**** FRAGMENT STRONY ****
Jak działa rosyjska propaganda? Studium przypadku tygodnika "Sieci"
Od czwartku wraz z intensyfikacją rosyjskich działań militarnych, rośnie też ilość kłamstw przekazywanych w prasie i telewizji podporządkowanych reżimowi Władimira Putina.
Według tamtejszych mediów, Rosja wyzwala Ukrainę spod totalitarnej władzy "oszustów" i "narkomanów". Rosyjskie czołgi witane są kwiatami na ulicach ukraińskich miast. Armia "kijowskiego reżimu" praktycznie nie stawia oporu i składa broń gdzie tylko może.
****
▶ [ZADANIA I ĆWICZENIA]
**A)** Przepisz z tekstu o rosyjskiej propagandzie fragment od słów "Jak działa rosyjska" aż do słów "reżimowi Władimira Putina." włącznie.
**B)** Pociągnij dalej tekst o rosyjskiej propagandzie, zaczynając zaraz po jego ostatnim zdaniu.
**** WYBRANE DANE ****
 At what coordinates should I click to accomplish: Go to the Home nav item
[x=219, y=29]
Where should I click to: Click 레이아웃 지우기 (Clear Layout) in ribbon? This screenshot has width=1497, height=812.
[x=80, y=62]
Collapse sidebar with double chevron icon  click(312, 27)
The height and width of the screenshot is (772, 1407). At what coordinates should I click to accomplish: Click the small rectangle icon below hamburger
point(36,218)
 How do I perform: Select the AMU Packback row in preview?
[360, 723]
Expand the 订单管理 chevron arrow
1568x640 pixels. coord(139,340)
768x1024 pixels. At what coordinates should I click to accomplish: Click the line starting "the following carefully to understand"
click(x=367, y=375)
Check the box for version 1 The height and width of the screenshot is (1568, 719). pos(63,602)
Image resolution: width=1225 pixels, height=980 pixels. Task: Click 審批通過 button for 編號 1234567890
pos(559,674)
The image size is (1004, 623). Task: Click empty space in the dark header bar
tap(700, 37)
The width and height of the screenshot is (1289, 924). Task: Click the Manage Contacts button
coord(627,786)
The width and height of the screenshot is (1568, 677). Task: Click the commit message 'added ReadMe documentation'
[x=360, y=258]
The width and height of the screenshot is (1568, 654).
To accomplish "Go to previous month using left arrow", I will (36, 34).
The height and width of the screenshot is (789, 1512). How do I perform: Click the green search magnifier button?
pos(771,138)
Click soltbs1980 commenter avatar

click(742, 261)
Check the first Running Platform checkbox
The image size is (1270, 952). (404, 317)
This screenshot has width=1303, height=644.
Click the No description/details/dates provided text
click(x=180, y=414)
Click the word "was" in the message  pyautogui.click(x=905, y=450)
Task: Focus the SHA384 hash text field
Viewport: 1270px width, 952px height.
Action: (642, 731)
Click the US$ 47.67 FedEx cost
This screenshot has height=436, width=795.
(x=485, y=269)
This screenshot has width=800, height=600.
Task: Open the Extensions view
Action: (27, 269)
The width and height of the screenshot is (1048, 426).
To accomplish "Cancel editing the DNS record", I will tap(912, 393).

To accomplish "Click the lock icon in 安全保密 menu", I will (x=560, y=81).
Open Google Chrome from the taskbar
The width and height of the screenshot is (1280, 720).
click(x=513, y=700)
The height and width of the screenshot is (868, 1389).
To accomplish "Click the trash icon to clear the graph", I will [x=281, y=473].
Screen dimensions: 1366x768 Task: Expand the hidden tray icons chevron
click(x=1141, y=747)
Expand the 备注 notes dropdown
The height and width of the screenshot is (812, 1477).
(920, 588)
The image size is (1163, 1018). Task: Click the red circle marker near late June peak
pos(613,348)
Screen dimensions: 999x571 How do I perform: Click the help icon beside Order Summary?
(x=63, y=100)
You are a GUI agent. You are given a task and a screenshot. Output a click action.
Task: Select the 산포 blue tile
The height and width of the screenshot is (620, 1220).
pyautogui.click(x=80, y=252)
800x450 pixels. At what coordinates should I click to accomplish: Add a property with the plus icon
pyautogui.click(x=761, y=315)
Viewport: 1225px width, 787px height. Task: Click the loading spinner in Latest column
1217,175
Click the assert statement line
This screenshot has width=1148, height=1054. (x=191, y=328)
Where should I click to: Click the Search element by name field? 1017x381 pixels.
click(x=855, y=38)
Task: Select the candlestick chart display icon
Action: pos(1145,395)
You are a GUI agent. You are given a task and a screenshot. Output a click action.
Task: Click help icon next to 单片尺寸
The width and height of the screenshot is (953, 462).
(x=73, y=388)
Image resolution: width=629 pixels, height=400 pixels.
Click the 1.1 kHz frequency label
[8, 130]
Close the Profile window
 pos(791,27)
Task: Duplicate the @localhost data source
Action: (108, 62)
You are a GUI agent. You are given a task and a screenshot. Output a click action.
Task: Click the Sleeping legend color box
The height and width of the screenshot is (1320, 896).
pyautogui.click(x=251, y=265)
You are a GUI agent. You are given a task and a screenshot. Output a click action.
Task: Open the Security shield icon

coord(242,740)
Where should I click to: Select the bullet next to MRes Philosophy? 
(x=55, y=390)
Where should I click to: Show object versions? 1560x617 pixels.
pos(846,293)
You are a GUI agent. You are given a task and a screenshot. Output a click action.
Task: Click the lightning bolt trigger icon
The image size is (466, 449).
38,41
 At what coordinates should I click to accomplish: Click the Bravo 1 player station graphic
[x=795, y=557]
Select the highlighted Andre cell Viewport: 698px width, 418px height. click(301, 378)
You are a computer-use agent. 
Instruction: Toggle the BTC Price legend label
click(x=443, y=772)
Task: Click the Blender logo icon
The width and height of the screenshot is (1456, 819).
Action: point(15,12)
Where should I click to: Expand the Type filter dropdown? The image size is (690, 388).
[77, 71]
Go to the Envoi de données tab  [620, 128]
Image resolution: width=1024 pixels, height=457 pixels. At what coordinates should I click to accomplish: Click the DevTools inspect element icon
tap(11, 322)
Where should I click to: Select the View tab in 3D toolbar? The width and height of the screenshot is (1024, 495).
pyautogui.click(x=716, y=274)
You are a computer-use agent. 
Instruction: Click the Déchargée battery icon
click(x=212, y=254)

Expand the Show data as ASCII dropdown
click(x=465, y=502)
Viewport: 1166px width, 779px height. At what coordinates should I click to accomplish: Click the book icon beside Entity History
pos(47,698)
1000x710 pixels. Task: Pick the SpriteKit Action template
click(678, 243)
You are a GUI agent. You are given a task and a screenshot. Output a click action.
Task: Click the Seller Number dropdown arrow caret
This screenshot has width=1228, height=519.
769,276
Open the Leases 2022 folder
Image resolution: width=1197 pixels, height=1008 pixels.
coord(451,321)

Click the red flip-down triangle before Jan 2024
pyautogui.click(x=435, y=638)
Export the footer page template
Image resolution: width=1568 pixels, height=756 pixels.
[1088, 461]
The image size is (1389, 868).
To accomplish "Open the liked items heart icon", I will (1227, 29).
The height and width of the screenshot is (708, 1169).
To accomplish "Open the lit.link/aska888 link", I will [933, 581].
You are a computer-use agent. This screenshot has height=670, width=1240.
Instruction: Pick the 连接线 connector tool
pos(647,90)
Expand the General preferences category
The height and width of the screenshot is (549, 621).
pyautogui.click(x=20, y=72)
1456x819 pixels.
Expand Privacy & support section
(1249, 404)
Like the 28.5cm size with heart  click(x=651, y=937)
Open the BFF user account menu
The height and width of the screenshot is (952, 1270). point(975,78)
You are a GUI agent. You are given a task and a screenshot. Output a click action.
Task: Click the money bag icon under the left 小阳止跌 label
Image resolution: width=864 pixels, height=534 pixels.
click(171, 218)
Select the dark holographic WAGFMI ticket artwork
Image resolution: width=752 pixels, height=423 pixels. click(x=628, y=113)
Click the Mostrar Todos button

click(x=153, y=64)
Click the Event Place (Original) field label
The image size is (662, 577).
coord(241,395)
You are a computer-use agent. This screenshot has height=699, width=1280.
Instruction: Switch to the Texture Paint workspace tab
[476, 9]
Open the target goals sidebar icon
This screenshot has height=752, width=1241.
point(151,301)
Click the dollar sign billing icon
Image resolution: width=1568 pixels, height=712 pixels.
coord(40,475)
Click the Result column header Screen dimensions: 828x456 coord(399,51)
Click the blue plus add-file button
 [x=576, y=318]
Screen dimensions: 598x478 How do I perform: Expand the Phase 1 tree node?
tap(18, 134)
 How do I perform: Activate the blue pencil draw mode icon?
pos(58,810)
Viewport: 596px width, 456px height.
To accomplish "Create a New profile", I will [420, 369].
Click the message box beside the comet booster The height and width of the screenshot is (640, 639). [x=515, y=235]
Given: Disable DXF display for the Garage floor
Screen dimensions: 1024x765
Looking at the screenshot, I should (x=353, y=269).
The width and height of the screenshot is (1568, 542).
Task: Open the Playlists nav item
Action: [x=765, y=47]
****
▶ [UDZIELONE ODPOWIEDZI]
**A)**
Jak działa rosyjska propaganda? Studium przypadku tygodnika "Sieci"
Od czwartku wraz z intensyfikacją rosyjskich działań militarnych, rośnie też ilość kłamstw przekazywanych w prasie i telewizji podporządkowanych reżimowi Władimira Putina.

**B)**
Obraz konfliktu w rosyjskich mediach jest jednoznaczny: społeczeństwo ukraińskie, od lat czekało na tę chwilę. Chce zdecydowanego zbliżenia z Moskwą, a Władimira Putina uważa za swojego wybawcę. Wszyscy w Ukrainie rozumieją, że ich kraj od zawsze był i powinien być nadal częścią imperium rosyjskiego. "Tak zwana inwazja" - jak mówią proputinowscy dziennikarze, jest operacją wymierzoną w prawdziwych zdrajców, którzy już uciekli na Zachód lub zaraz uciekną.
Rosyjski ambasador mówi obu Karnowskim w wydaniu z 28 lutego „Sieci” o „politycznym burdelu” w Ukrainie. A oni to puszczają w druku.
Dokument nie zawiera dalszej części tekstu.